The waters in Bath have been a constant thread through history from their discovery by the Celts to the present day.

I enjoyed the city’s 21st century fabulous experience, the Thermae Bath Spa, the only naturally warm mineral rich thermal spa in Britain.
Situated in the heart of the city, it is a remarkable combination of ‘old and new’, where historic spa buildings blend with the contemporary design of the New Royal Bath.

Bath is steeped in 2,000 year history, all due to the hot springs from which the City derives its name. In the early 18th century, the Georgian era, fashionable English society began coming to Bath to “take the waters” as a health cure.

It is now still a ‘must-do’ in Bath to bathe in the pools, relax in scented steam rooms and experience the thrill of looking out over the city from the roof-top pool. It was both invigorating and enjoyable.

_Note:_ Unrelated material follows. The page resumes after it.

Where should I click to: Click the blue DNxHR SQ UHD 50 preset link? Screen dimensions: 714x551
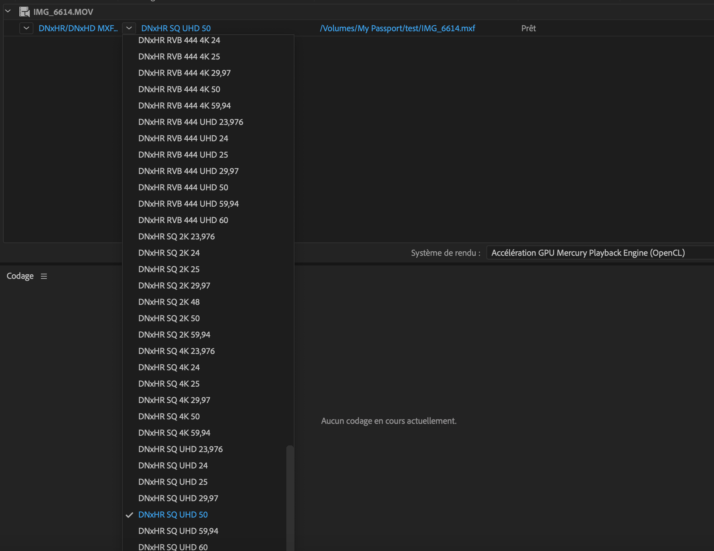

Be aware though, it can get busy early and late afternoon. Later at night (after 6pm) seems like the less crowded times for the rooftop pool.
I stayed overnight at the conveniently located Brooks Guest House and took time to explore the city.
I had tea in Georgian style, in the splendid Pump Rooms and next door walked where the Romans walked on the 2000 year old pavements beside the steaming pool of the Roman Baths. These are the finest examples of remains of roman spa. There is an excellent new audio and visual interpretation keeping all ages enthralled.
Sally Lunn’s historic eating house was well worth a visit to ample her delicious speciality buns.
Bath, water and relaxation all go together to make this a city of surprises, welcoming visitors over the centuries and truly earning it reputation of a World Heritage Site.